• _REQUIRED ACTION_
Write out, word for word, everything from the start of the items below down to and including the line that contains "Looking at the image, I should click on (312, 580).".

════════════════

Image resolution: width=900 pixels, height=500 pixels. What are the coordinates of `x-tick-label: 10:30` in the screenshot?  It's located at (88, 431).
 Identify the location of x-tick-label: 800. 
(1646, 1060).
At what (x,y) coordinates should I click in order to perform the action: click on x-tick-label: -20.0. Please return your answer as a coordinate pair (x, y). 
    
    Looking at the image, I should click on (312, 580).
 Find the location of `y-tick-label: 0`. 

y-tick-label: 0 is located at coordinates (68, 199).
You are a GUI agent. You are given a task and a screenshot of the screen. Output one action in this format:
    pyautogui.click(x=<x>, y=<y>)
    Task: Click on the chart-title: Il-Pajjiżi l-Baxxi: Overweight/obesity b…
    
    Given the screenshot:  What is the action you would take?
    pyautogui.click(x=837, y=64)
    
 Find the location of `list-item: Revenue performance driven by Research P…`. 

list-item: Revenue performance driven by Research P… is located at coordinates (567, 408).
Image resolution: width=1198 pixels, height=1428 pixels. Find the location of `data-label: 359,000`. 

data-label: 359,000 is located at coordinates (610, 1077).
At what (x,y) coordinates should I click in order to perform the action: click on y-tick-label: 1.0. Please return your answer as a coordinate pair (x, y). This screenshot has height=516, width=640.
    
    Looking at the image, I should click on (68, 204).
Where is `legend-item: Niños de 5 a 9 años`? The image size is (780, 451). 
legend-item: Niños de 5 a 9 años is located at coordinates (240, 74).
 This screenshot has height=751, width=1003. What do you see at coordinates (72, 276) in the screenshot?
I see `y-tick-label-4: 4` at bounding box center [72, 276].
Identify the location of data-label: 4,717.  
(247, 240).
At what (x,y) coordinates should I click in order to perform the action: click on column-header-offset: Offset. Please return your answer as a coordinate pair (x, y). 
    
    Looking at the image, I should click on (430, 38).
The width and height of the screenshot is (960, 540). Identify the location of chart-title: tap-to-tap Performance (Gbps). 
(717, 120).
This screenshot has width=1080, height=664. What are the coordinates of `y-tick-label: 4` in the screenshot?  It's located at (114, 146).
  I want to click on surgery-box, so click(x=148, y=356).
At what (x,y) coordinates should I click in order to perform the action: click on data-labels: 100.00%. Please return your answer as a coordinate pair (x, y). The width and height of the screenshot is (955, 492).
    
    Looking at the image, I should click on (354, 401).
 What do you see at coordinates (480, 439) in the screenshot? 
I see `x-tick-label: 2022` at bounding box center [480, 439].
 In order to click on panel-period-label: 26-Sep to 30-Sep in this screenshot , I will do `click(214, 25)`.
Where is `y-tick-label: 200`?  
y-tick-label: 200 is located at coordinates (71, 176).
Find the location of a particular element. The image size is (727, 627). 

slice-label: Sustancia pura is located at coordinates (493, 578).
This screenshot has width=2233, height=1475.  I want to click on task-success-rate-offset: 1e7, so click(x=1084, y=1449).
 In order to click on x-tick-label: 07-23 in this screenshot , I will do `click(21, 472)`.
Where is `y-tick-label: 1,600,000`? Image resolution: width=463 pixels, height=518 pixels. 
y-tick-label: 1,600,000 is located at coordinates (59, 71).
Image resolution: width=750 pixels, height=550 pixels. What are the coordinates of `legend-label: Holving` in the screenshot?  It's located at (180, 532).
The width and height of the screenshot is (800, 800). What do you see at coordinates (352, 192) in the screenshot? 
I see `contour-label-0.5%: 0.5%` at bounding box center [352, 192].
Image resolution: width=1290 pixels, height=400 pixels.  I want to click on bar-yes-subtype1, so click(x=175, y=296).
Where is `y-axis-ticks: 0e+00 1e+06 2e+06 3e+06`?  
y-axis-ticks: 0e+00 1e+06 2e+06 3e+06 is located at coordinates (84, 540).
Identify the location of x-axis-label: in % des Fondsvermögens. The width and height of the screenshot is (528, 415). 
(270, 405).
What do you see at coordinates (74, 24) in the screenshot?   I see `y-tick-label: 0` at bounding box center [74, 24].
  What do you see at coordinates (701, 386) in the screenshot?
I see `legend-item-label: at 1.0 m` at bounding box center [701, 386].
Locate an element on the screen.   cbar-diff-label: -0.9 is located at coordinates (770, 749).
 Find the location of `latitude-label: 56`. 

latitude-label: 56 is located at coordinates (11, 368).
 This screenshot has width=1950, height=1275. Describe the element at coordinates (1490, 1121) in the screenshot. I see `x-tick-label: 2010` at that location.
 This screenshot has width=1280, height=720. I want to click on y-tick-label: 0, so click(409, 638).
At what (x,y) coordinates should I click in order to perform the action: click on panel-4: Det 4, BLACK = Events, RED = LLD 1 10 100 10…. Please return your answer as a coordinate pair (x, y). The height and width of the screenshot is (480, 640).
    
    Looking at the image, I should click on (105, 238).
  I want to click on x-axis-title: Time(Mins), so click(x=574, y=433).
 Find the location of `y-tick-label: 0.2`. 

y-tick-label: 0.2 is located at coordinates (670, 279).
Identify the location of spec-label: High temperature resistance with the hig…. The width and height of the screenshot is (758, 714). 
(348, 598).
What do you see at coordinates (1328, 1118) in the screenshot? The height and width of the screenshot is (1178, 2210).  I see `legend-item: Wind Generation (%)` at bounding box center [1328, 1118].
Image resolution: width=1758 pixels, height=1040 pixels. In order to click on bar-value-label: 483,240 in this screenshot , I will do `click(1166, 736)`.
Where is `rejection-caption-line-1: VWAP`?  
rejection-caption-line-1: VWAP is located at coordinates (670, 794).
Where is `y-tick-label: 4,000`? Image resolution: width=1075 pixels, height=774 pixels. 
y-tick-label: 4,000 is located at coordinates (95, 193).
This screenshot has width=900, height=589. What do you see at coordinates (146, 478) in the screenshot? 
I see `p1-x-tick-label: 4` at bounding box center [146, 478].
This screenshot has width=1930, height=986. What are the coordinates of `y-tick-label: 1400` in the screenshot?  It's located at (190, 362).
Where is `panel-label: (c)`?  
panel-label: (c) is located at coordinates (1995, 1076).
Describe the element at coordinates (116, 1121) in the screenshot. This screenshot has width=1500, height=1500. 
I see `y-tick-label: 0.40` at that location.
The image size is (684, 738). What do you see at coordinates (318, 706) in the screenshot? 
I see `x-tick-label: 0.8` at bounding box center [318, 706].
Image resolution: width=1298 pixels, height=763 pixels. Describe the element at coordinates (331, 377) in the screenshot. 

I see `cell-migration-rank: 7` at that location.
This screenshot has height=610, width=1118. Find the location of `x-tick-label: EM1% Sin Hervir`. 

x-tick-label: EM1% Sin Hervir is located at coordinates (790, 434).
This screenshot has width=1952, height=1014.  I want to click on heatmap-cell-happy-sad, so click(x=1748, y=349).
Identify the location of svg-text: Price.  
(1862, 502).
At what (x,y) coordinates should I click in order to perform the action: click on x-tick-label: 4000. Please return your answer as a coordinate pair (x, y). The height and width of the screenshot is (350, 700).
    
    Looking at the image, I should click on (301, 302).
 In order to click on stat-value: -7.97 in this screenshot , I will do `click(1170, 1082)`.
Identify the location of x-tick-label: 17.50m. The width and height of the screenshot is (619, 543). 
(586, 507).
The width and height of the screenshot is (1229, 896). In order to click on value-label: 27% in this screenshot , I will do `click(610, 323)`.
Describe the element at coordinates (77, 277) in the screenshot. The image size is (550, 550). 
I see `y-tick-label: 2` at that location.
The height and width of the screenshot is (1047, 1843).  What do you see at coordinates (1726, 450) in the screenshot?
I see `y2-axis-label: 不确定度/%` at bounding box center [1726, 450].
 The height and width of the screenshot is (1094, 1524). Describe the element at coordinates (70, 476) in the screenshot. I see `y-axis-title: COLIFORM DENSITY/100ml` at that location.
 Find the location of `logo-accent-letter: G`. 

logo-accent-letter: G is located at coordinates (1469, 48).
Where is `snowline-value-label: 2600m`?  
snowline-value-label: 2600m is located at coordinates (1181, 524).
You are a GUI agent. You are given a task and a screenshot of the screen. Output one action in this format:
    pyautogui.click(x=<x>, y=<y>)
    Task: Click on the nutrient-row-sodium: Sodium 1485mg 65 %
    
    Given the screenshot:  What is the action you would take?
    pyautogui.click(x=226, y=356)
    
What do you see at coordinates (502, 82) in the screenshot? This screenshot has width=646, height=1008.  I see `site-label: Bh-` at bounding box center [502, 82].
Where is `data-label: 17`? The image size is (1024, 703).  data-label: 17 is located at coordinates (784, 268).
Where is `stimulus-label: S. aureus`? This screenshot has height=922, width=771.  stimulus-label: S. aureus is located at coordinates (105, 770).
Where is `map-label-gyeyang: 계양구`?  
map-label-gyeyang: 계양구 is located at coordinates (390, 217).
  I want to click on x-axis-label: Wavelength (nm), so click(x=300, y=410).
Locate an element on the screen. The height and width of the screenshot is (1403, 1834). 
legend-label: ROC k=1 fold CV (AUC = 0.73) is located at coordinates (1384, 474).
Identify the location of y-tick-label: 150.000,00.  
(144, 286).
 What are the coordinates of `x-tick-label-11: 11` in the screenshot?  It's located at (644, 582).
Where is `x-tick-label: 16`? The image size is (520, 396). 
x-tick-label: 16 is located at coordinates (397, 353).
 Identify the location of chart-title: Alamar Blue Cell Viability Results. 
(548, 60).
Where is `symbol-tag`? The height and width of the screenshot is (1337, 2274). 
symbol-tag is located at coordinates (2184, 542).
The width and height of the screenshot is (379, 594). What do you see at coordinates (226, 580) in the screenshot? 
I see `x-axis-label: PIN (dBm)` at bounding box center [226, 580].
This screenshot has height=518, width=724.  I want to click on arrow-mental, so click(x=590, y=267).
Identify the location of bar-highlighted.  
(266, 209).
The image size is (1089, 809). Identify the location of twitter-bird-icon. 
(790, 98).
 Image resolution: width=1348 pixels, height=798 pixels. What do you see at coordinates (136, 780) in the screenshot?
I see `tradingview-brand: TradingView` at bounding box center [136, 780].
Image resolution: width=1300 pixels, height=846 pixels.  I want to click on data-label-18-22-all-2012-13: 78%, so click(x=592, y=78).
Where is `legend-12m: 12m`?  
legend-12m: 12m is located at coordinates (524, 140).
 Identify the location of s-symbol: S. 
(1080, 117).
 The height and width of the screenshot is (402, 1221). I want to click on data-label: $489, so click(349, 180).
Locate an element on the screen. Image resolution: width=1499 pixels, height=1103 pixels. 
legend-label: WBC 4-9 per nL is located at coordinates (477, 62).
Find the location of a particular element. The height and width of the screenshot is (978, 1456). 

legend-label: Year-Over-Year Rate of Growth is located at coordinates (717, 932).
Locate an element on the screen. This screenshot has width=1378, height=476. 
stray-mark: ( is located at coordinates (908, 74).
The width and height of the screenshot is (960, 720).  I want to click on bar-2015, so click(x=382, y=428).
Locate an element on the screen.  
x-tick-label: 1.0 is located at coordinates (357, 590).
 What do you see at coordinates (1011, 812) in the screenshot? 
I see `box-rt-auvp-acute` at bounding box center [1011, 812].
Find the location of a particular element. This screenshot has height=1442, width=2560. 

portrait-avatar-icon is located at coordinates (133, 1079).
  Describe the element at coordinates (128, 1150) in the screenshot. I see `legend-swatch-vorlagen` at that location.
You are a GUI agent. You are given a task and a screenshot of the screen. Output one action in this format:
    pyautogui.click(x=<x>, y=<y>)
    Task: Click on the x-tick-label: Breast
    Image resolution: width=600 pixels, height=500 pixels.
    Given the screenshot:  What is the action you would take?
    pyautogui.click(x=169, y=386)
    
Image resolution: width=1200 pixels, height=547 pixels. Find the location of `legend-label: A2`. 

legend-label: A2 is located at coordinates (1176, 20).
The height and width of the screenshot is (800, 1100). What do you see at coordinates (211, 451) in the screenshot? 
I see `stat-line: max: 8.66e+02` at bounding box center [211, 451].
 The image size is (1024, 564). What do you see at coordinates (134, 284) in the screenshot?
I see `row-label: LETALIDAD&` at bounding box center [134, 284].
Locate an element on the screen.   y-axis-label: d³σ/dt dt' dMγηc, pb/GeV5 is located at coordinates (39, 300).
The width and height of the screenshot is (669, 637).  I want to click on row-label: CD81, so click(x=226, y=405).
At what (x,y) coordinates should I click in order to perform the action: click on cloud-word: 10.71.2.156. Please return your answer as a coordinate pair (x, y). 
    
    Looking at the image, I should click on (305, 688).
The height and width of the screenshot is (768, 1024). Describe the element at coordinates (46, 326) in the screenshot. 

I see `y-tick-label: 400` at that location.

════════════════

• _TASK ANSWER_
Image resolution: width=900 pixels, height=500 pixels. What are the coordinates of `x-tick-label: 10:30` in the screenshot?  It's located at (88, 431).
 Identify the location of x-tick-label: 800. 
(1646, 1060).
At what (x,y) coordinates should I click in order to perform the action: click on x-tick-label: -20.0. Please return your answer as a coordinate pair (x, y). 
    
    Looking at the image, I should click on (312, 580).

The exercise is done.